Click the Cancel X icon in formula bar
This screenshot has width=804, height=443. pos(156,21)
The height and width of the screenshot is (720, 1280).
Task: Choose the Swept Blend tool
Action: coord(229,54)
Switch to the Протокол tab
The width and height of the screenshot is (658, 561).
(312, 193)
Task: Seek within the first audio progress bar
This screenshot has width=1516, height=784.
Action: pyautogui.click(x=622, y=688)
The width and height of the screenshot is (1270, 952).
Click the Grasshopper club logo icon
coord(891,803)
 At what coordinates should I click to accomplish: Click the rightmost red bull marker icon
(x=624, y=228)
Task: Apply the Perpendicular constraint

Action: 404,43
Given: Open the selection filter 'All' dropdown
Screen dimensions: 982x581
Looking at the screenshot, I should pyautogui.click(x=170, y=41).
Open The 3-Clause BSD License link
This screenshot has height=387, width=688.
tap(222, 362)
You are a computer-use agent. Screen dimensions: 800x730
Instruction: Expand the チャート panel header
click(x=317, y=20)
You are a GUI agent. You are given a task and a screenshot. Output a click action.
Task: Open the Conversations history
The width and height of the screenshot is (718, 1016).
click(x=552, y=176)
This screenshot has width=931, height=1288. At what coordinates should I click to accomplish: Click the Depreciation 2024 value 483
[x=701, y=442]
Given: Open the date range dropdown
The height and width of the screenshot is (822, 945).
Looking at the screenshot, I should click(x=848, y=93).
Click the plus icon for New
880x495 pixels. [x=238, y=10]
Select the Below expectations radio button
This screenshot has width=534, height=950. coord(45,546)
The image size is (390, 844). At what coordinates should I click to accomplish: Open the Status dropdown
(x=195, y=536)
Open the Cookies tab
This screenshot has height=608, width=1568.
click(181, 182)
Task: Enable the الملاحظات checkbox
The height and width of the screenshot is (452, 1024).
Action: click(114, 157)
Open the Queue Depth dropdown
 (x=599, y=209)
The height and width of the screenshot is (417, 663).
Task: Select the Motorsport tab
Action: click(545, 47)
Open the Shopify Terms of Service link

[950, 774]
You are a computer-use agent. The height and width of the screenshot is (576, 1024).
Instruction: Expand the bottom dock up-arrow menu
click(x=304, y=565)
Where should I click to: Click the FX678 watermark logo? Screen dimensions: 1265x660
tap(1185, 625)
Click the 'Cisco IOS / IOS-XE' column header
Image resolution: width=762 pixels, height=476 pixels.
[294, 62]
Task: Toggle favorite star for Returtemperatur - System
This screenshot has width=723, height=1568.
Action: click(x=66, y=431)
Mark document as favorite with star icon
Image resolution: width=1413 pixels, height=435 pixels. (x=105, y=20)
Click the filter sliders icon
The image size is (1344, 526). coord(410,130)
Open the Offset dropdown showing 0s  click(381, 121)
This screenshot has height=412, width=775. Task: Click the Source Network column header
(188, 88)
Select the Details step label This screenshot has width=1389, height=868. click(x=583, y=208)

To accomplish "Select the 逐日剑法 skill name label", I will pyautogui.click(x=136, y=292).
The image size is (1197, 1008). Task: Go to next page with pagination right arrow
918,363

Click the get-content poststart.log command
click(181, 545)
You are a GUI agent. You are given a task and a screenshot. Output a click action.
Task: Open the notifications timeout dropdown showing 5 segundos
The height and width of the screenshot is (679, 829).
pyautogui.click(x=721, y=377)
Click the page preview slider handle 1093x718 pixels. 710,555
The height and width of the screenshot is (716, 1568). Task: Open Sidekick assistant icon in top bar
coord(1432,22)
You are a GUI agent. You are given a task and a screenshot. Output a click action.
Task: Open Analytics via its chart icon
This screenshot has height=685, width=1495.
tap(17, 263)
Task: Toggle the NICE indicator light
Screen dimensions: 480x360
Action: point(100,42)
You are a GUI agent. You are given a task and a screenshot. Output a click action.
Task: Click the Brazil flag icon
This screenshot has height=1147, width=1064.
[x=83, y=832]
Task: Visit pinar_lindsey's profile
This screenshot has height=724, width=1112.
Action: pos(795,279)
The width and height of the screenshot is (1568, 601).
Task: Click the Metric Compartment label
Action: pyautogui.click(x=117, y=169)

■ ■ ■ ■ ■

▶ Activity:
Whatever the number of entries above, each one is to be copied exactly.

▶ Task answer:
Click the Cancel X icon in formula bar
This screenshot has width=804, height=443. pos(156,21)
The height and width of the screenshot is (720, 1280).
Task: Choose the Swept Blend tool
Action: coord(229,54)
Switch to the Протокол tab
The width and height of the screenshot is (658, 561).
(312, 193)
Task: Seek within the first audio progress bar
This screenshot has width=1516, height=784.
Action: pyautogui.click(x=622, y=688)
The width and height of the screenshot is (1270, 952).
Click the Grasshopper club logo icon
coord(891,803)
 At what coordinates should I click to accomplish: Click the rightmost red bull marker icon
(x=624, y=228)
Task: Apply the Perpendicular constraint

Action: 404,43
Given: Open the selection filter 'All' dropdown
Screen dimensions: 982x581
Looking at the screenshot, I should pyautogui.click(x=170, y=41).
Open The 3-Clause BSD License link
This screenshot has height=387, width=688.
tap(222, 362)
You are a computer-use agent. Screen dimensions: 800x730
Instruction: Expand the チャート panel header
click(x=317, y=20)
You are a GUI agent. You are given a task and a screenshot. Output a click action.
Task: Open the Conversations history
The width and height of the screenshot is (718, 1016).
click(x=552, y=176)
This screenshot has width=931, height=1288. At what coordinates should I click to accomplish: Click the Depreciation 2024 value 483
[x=701, y=442]
Given: Open the date range dropdown
The height and width of the screenshot is (822, 945).
Looking at the screenshot, I should click(x=848, y=93).
Click the plus icon for New
880x495 pixels. [x=238, y=10]
Select the Below expectations radio button
This screenshot has width=534, height=950. coord(45,546)
The image size is (390, 844). At what coordinates should I click to accomplish: Open the Status dropdown
(x=195, y=536)
Open the Cookies tab
This screenshot has height=608, width=1568.
click(181, 182)
Task: Enable the الملاحظات checkbox
The height and width of the screenshot is (452, 1024).
Action: click(114, 157)
Open the Queue Depth dropdown
 (x=599, y=209)
The height and width of the screenshot is (417, 663).
Task: Select the Motorsport tab
Action: click(545, 47)
Open the Shopify Terms of Service link

[950, 774]
You are a computer-use agent. The height and width of the screenshot is (576, 1024).
Instruction: Expand the bottom dock up-arrow menu
click(x=304, y=565)
Where should I click to: Click the FX678 watermark logo? Screen dimensions: 1265x660
tap(1185, 625)
Click the 'Cisco IOS / IOS-XE' column header
Image resolution: width=762 pixels, height=476 pixels.
[294, 62]
Task: Toggle favorite star for Returtemperatur - System
This screenshot has width=723, height=1568.
Action: click(x=66, y=431)
Mark document as favorite with star icon
Image resolution: width=1413 pixels, height=435 pixels. (x=105, y=20)
Click the filter sliders icon
The image size is (1344, 526). coord(410,130)
Open the Offset dropdown showing 0s  click(381, 121)
This screenshot has height=412, width=775. Task: Click the Source Network column header
(188, 88)
Select the Details step label This screenshot has width=1389, height=868. click(x=583, y=208)

To accomplish "Select the 逐日剑法 skill name label", I will pyautogui.click(x=136, y=292).
The image size is (1197, 1008). Task: Go to next page with pagination right arrow
918,363

Click the get-content poststart.log command
click(181, 545)
You are a GUI agent. You are given a task and a screenshot. Output a click action.
Task: Open the notifications timeout dropdown showing 5 segundos
The height and width of the screenshot is (679, 829).
pyautogui.click(x=721, y=377)
Click the page preview slider handle 1093x718 pixels. 710,555
The height and width of the screenshot is (716, 1568). Task: Open Sidekick assistant icon in top bar
coord(1432,22)
You are a GUI agent. You are given a task and a screenshot. Output a click action.
Task: Open Analytics via its chart icon
This screenshot has height=685, width=1495.
tap(17, 263)
Task: Toggle the NICE indicator light
Screen dimensions: 480x360
Action: point(100,42)
You are a GUI agent. You are given a task and a screenshot. Output a click action.
Task: Click the Brazil flag icon
This screenshot has height=1147, width=1064.
[x=83, y=832]
Task: Visit pinar_lindsey's profile
This screenshot has height=724, width=1112.
Action: pos(795,279)
The width and height of the screenshot is (1568, 601).
Task: Click the Metric Compartment label
Action: pyautogui.click(x=117, y=169)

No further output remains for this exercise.